Pixel coordinate grounding data

--- START ---

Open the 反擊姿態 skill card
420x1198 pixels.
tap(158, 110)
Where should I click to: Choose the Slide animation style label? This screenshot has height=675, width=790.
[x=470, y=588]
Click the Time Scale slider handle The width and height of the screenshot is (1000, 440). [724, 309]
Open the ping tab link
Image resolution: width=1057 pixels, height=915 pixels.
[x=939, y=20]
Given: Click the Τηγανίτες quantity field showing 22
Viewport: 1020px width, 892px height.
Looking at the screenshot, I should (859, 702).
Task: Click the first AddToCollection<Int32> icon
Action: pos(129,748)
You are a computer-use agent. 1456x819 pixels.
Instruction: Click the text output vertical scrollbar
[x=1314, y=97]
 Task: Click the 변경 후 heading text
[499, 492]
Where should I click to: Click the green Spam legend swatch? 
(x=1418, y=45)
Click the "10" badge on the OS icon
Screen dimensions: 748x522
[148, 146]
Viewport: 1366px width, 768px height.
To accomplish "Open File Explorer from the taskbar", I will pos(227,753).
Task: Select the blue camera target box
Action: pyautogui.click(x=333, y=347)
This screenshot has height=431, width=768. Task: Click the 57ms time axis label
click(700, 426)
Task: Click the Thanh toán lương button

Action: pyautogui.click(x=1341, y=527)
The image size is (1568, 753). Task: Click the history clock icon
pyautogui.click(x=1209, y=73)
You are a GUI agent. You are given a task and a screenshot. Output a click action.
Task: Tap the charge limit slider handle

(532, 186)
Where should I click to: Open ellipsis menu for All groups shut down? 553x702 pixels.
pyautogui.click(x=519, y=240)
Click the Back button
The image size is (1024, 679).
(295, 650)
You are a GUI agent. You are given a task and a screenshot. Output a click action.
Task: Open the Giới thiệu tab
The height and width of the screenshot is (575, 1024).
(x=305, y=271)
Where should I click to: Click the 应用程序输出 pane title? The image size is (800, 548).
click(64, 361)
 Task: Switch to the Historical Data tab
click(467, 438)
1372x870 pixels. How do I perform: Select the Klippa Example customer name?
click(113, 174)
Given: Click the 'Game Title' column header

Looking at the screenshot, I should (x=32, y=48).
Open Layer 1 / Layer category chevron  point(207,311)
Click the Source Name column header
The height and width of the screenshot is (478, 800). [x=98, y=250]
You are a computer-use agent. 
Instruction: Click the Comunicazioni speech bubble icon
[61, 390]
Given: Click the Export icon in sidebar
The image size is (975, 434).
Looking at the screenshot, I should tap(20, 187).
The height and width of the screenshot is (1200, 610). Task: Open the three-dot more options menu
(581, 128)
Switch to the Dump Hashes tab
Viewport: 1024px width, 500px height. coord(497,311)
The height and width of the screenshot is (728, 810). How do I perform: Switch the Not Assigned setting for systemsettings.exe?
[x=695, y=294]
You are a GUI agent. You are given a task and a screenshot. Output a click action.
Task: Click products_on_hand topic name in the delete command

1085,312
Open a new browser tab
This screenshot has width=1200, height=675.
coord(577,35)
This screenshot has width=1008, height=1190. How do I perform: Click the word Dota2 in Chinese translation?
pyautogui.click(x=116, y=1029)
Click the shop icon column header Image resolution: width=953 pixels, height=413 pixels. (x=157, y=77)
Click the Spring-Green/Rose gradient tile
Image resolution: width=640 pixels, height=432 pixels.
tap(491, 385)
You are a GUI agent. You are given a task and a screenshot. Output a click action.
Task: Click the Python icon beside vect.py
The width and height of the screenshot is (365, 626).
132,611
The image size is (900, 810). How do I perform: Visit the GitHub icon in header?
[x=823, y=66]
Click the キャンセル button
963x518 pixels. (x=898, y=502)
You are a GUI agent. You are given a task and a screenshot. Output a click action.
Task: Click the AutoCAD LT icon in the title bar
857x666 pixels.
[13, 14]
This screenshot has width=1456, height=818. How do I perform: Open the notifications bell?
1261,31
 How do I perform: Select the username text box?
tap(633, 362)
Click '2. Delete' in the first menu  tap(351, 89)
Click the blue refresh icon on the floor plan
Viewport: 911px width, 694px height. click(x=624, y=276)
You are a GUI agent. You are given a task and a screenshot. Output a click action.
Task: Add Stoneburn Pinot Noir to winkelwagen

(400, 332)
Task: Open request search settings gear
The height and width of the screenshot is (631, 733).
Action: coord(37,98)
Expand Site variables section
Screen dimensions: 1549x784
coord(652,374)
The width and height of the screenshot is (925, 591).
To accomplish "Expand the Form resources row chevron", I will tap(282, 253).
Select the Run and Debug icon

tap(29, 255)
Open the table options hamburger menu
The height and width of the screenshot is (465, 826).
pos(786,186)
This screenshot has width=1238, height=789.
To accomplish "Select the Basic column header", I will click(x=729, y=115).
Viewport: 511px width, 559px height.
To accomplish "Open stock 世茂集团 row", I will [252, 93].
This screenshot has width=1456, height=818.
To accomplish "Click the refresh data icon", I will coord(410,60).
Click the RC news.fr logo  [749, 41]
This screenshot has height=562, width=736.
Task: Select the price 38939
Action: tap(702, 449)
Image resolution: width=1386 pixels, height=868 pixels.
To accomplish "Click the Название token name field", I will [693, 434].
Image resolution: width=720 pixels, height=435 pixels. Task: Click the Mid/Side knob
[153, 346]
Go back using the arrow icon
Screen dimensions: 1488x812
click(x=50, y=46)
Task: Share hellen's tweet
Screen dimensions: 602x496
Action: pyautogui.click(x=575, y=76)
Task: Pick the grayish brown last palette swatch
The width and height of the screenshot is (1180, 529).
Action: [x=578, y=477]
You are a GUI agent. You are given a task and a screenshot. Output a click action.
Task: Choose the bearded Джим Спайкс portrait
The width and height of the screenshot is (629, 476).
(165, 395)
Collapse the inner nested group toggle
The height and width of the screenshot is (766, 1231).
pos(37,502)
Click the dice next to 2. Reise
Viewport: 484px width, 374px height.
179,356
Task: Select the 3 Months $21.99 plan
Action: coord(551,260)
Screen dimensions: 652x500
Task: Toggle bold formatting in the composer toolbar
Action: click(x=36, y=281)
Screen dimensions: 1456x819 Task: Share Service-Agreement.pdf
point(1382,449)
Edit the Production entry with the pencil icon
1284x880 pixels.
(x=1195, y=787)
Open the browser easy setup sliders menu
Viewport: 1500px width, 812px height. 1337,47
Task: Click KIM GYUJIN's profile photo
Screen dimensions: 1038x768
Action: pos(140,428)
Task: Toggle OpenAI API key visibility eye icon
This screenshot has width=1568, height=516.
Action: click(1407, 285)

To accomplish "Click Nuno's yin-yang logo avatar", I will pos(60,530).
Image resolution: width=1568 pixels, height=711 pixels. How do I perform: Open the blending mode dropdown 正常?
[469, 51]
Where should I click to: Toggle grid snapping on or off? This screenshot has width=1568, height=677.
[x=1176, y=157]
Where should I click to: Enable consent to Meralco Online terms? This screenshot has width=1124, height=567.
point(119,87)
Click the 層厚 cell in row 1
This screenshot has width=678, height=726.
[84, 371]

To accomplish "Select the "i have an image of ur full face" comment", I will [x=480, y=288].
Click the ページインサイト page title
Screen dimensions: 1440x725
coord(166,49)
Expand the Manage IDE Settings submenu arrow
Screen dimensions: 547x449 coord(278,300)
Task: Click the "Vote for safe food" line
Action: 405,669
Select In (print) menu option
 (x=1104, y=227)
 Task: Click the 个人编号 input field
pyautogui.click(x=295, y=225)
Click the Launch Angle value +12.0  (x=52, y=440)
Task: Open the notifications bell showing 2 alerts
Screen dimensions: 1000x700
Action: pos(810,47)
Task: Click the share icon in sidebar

--- END ---

Extract, please, the lines from the start of the entries above through the one with "Viewport: 1366px width, 768px height.", both included, reproducing each exactly and adding nothing.

Open the 反擊姿態 skill card
420x1198 pixels.
tap(158, 110)
Where should I click to: Choose the Slide animation style label? This screenshot has height=675, width=790.
[x=470, y=588]
Click the Time Scale slider handle The width and height of the screenshot is (1000, 440). [724, 309]
Open the ping tab link
Image resolution: width=1057 pixels, height=915 pixels.
[x=939, y=20]
Given: Click the Τηγανίτες quantity field showing 22
Viewport: 1020px width, 892px height.
Looking at the screenshot, I should (859, 702).
Task: Click the first AddToCollection<Int32> icon
Action: pos(129,748)
You are a computer-use agent. 1456x819 pixels.
Instruction: Click the text output vertical scrollbar
[x=1314, y=97]
 Task: Click the 변경 후 heading text
[499, 492]
Where should I click to: Click the green Spam legend swatch? 
(x=1418, y=45)
Click the "10" badge on the OS icon
Screen dimensions: 748x522
[148, 146]
Viewport: 1366px width, 768px height.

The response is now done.